Parent Only: A csv that contains only the parent (highest in the hierarchy) concepts used within the registry. When adding concepts, check 1) is the concept a parent concept and 2) if not, is the parent concept already included within the file

Parent Only with Descendants: A list of all parent concepts, where we track and include all descendants. This is primarily used for ATLAS concept set creation.

Parent Only no Descendants: A list of all parent concepts, where we do not track descendants. This is primarily used for ATLAS concept set creation.

Concept All: All concepts, parents or descendents. When adding concepts, check if you wish to include or exclude specific descendent concepts.

Conditions, Device Exposure, Measurements, Observations, Person, Procedures :JSON representations of each of the parent concepts, separated by OMOP domain.
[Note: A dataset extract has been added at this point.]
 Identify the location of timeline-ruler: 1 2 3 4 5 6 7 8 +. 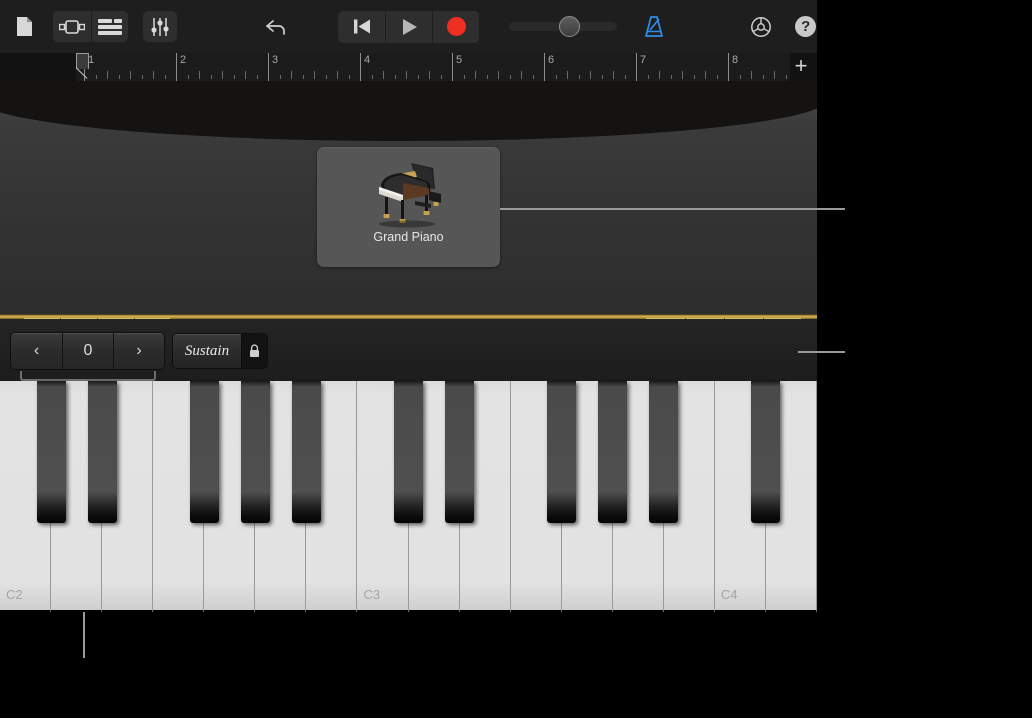
(408, 67).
You can use this JSON format to directly import/export as concept sets within ATLAS. When changing concepts, it may be easier to create the respective concept set already within ATLAS, make the edits there, export as JSON and overwrite this file.


Workflow of Adding a Concept

(Having ATLAS set up extremely recommended)

Section 1: I Do Not See/Have Access to the CURE ID Concept Set in ATLAS (if you do, skip to Section 2)

If you do not see the pre-existing concept set, you will need to create a version yourself first.

  1. In ATLAS, click the "Concept Sets" tab on the sidebar.
  2. In the upper right corner, click "New Concept Set".
  3. Click the "Import Tab"
  4. Copy and paste the contents of the "OMOP_concepts_parent_with_descendants.txt" folder, and click the "Descendants" button. Add these to the concept set.
  5. Copy and paste the contents of the "OMOP_concepts_parent_without_descendants.txt" folder, making sure NOT to tick the "Descendants" button. Add these to the concept set.

Section 2: I Have Access to the CURE ID Concept Set in ATLAS

Say we want to add a concept X into the set.

  1. Consider if X is a parent concept, or if it is a child concept of a pre-existing one.
  2. Append it to the corresponding file: "OMOP_concepts_parent" with or without.
  3. Go to the Cure ID Concept Set.
  4. Click Import, and paste X. Click the "Descendants" button, if you are including descendants.
  5. Click the "Included Concepts" tab. Depending on what X's domain is (Drug, Condition, etc) filter to see just those concepts.
  6. Click the "CSV" button. This will download these concepts to a CSV file.
  7. Override the corresponding "cure_id_{domain}.csv" file in the repo.
  8. Save the concept set in ATLAS, push changes to repo.